MySql.Data.MySqlClient.MySqlException: 'You have an error in your SQL syntax;

Question

Please help, im trying to build a classroom scheduling system, so the system is almost complete, i can debug the system but whenever i go to set some schedules, it shows this kind of message

MySql.Data.MySqlClient.MySqlException:

'You have an error in your SQL syntax; check the manual that corresponds to your MySQL server version for the right syntax to use near ''SELECT subj.sub_code, subj.sub_desc, start_time, end_time, days, item_color, pr' at line 1'

What should I do?
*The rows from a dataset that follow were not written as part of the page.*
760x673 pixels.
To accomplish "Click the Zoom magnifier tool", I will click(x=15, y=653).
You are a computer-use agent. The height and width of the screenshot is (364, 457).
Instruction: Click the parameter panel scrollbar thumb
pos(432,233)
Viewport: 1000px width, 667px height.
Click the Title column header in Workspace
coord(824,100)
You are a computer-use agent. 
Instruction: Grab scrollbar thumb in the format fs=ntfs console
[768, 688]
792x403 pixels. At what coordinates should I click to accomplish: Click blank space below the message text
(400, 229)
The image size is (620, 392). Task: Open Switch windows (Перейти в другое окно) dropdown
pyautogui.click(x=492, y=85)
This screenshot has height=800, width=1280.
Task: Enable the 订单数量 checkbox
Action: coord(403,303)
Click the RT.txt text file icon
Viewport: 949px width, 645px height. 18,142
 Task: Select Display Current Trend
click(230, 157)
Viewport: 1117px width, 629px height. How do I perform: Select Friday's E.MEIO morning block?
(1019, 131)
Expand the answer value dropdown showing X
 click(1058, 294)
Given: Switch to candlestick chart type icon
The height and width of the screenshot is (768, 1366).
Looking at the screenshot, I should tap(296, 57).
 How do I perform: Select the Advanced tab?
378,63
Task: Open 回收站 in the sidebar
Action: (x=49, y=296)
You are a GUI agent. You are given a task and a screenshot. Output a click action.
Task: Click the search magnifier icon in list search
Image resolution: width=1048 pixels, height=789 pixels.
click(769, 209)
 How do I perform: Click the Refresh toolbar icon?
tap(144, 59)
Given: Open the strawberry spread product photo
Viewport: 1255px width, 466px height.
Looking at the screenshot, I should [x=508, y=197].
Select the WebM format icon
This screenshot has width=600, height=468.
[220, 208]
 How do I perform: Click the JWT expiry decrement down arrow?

Please help. heres the part of the code that im guessing that it has a problem

Dim constring As String = "server=localhost;user id='root';password='!Password123';database = 'scheduling'"
Using con As New MySqlConnection(constring)
    sql = "'SELECT subj.sub_code, subj.sub_desc, start_time, end_time, days, item_color, pr_id, sched.sched_id, sched.course_id FROM tblschedule AS sched INNER JOIN open_subjects AS op_sub ON sched.sub_code = op_sub.sub_code INNER JOIN subject AS subj ON op_sub.sub_code = subj.sub_code WHERE sched.room_id ='" & room_id & "' AND op_sub.semester = '" & school_semester_text & "' AND op_sub.sy = '" & school_year_text & "' AND sched.void = 0 '"
    cmd = New MySqlCommand(sql, con)
    cmd.CommandType = CommandType.Text
    Using sda As New MySqlDataAdapter(cmd)
        Using ds As New DataSet()
            sda.Fill(ds, "tblschedule")
            Using dt As DataTable = ds.Tables("tblschedule")

Answer 1

Dim constring As String = "server=localhost;user id=root;password=########;database=scheduling"
Dim sql As String = "
SELECT subj.sub_code, subj.sub_desc, start_time, end_time, days, item_color, pr_id, sched.sched_id, sched.course_id 
FROM tblschedule AS sched 
INNER JOIN open_subjects AS op_sub ON sched.sub_code = op_sub.sub_code
INNER JOIN subject AS subj ON op_sub.sub_code = subj.sub_code 
WHERE sched.room_id = @room_id AND op_sub.semester = @semester AND op_sub.sy = @year AND sched.void = 0
"

Dim dt As New DataTabe()
Using con As New MySqlConnection(constring), _
      cmd As New MySqlCommand(sql, con), _
      sda As New MySqlDataAdapter(cmd)

    cmd.Parameters.AddWithValue("@room_id", room_id)
    cmd.Parameters.AddWithValue("@semester", school_semester_text)
    cmd.Parameters.AddWithValue("@year", school_year_text)
    sda.Fill(dt)
End Using

Note how I used the parameters instead of string concatenation. This is how you must do it if you don't want your application to end up horribly hacked.